About this task:
Transcribe nothing but the lines from the one with "The width and height of the screenshot is (371, 175)." to the end of the entries, both included, keeping each exact and leaving every picture out.

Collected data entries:
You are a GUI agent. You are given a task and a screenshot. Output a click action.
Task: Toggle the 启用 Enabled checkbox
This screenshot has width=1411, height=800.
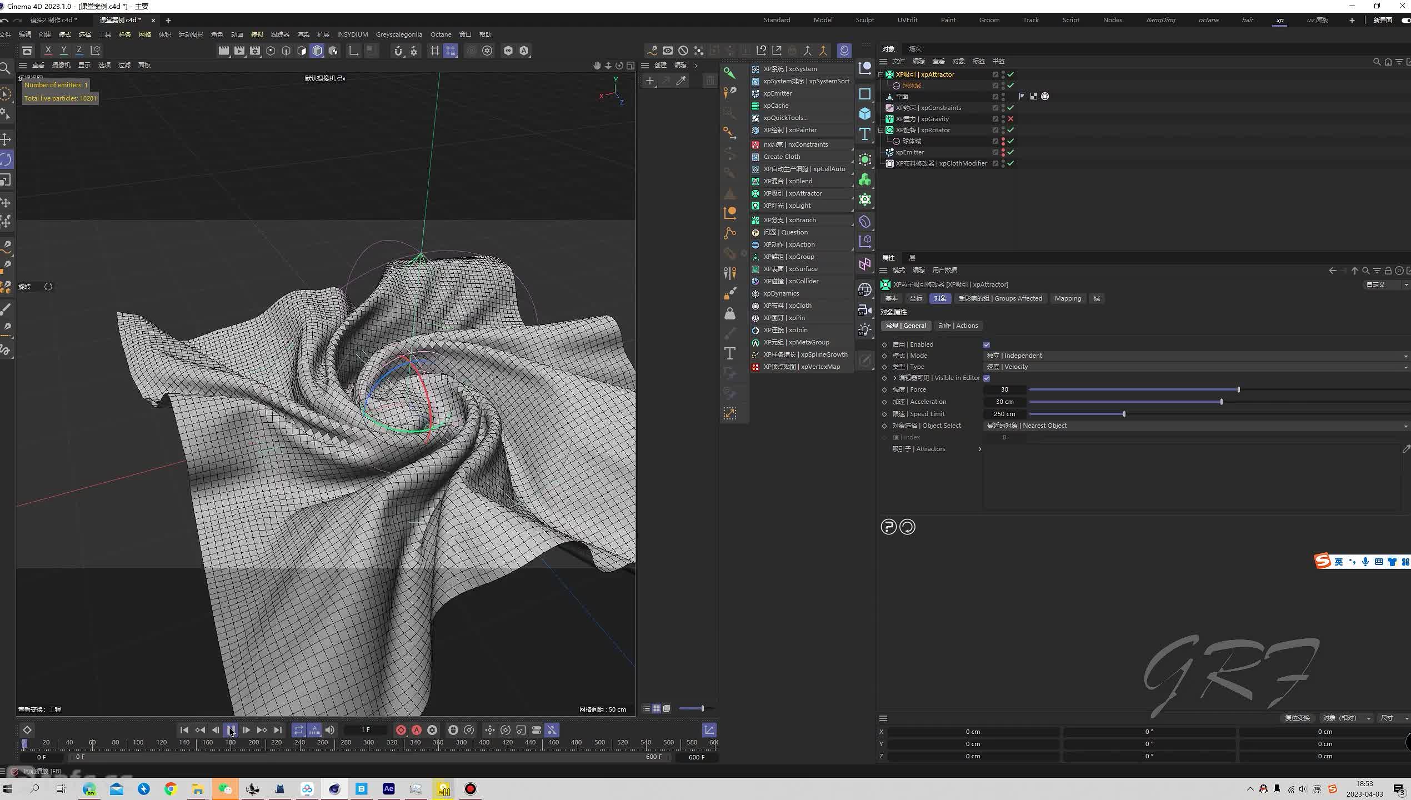pos(987,344)
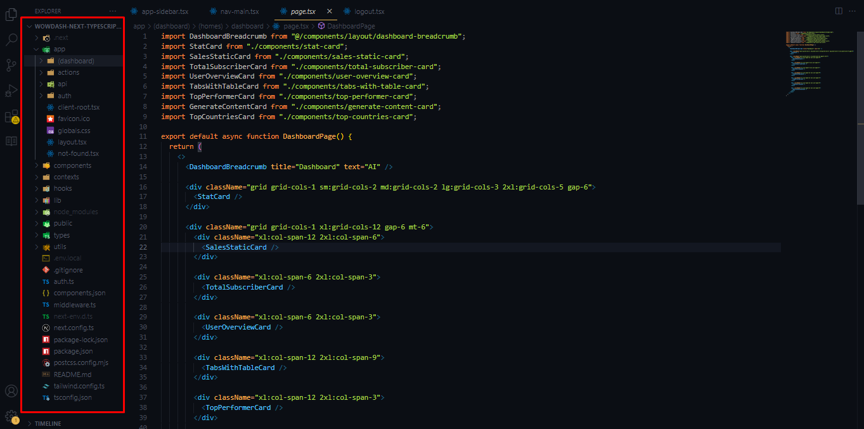Open the Run and Debug view

click(10, 89)
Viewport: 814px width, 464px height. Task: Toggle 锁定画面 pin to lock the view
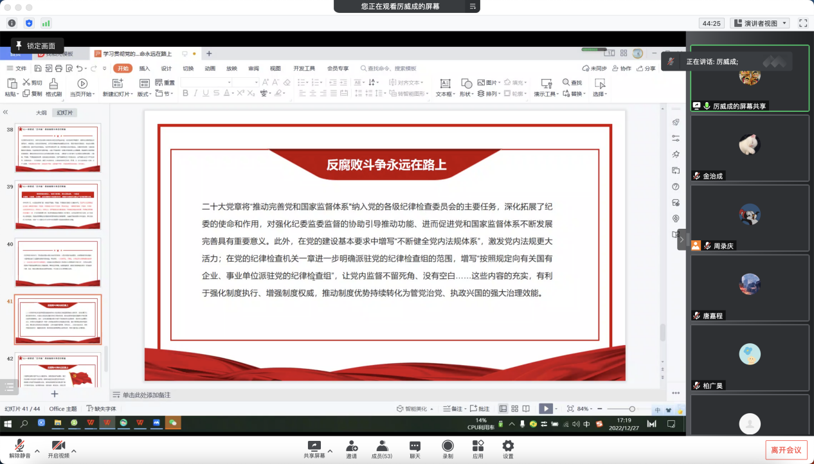coord(37,46)
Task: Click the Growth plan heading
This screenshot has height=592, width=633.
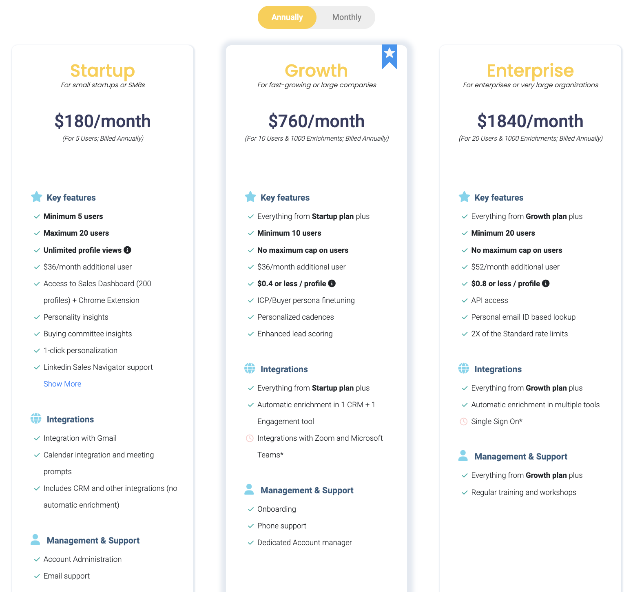Action: click(316, 71)
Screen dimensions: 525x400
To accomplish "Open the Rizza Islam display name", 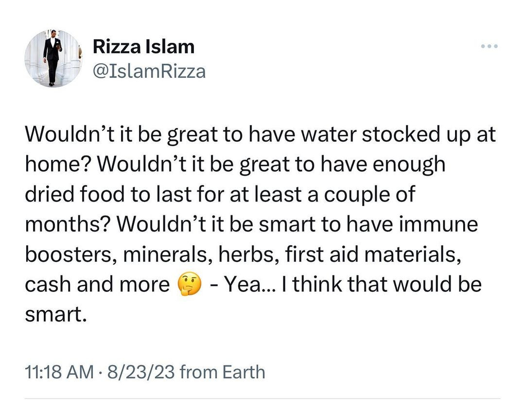I will (143, 47).
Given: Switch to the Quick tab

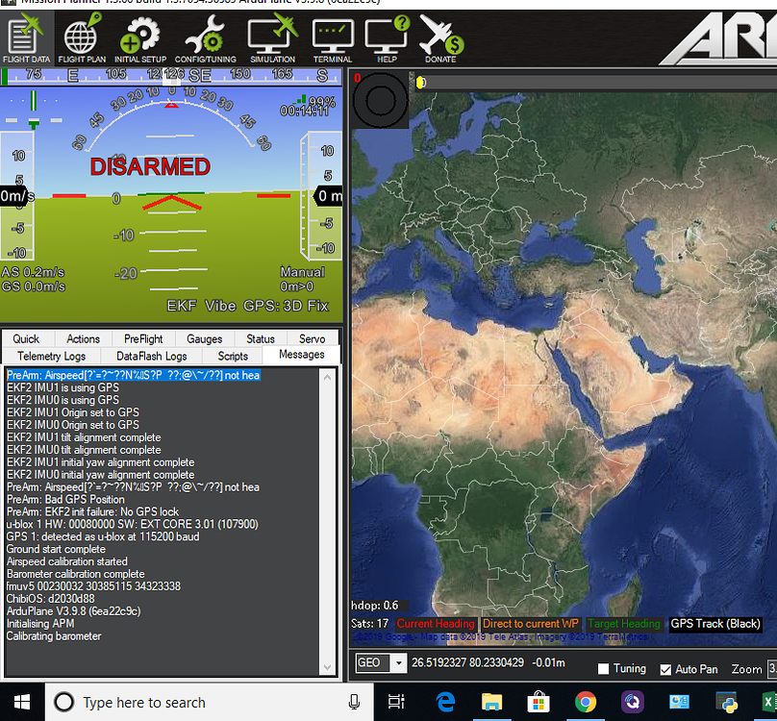Looking at the screenshot, I should (27, 338).
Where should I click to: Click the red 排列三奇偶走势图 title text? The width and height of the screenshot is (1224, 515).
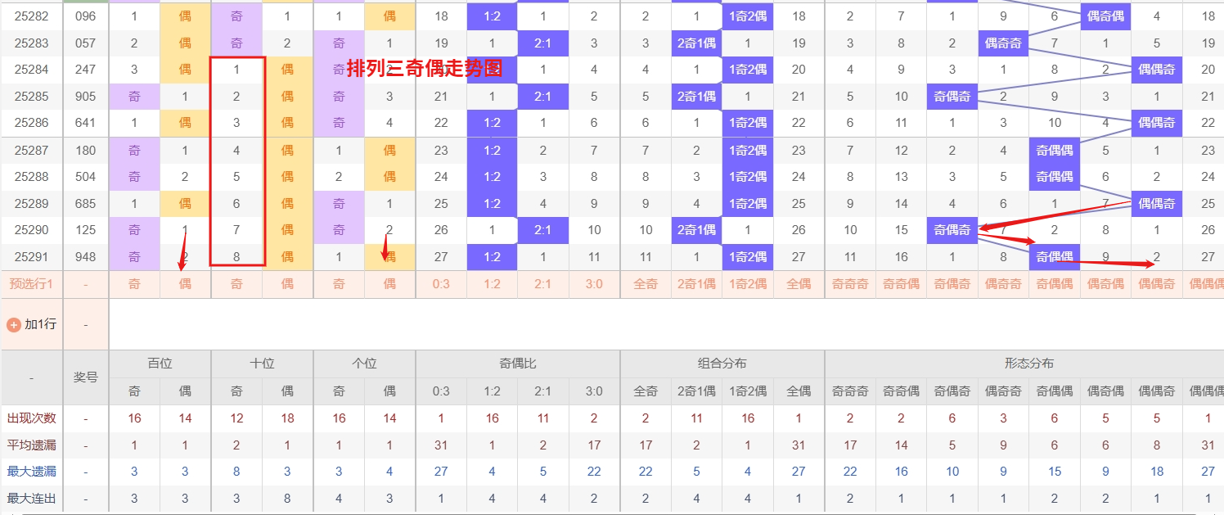424,69

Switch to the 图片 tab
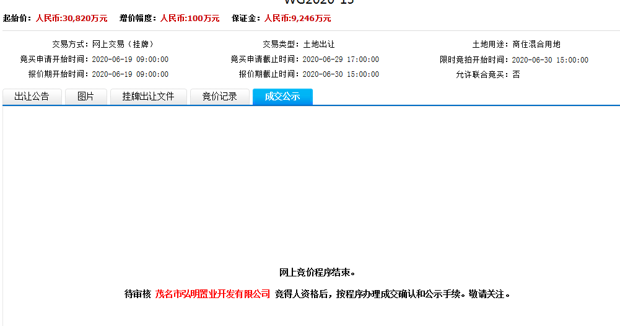click(85, 97)
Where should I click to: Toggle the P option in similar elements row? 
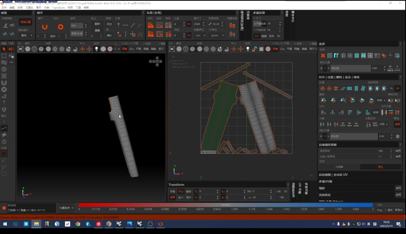pyautogui.click(x=325, y=68)
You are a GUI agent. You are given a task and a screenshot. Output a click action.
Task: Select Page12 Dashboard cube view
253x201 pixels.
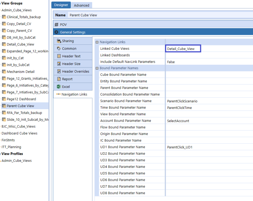(21, 99)
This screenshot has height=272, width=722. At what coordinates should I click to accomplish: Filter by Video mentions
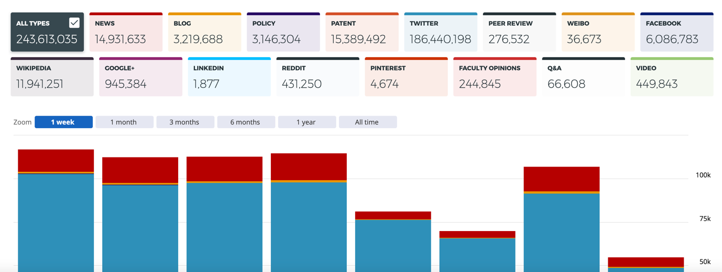click(x=672, y=77)
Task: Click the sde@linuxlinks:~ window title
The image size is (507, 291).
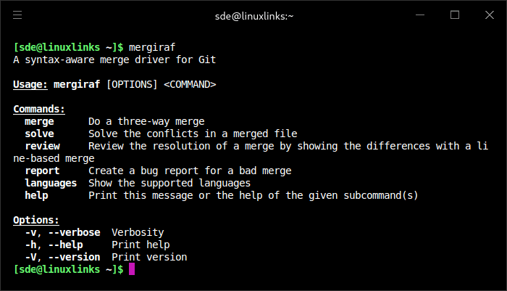Action: click(253, 15)
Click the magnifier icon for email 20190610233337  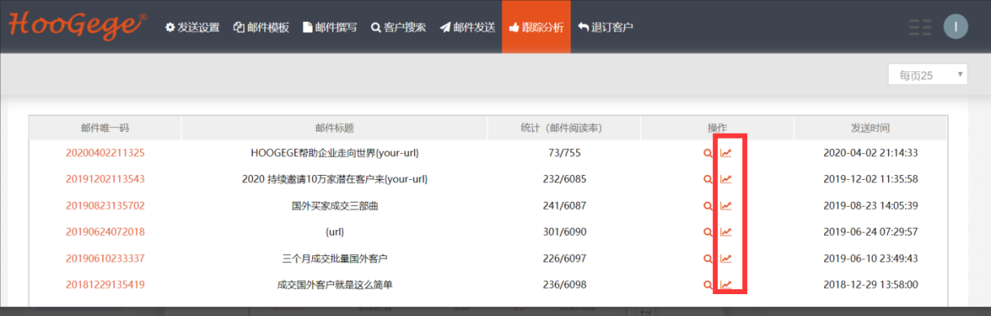tap(708, 259)
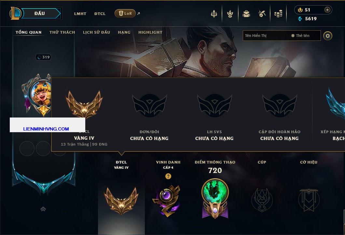This screenshot has height=235, width=345.
Task: Open the HIGHLIGHT tab
Action: pos(150,32)
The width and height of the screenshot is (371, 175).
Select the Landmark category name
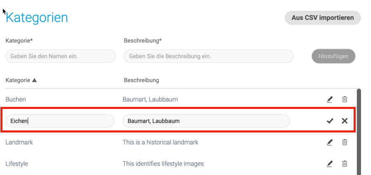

Exercise response:
The width and height of the screenshot is (371, 175).
Select the Landmark category name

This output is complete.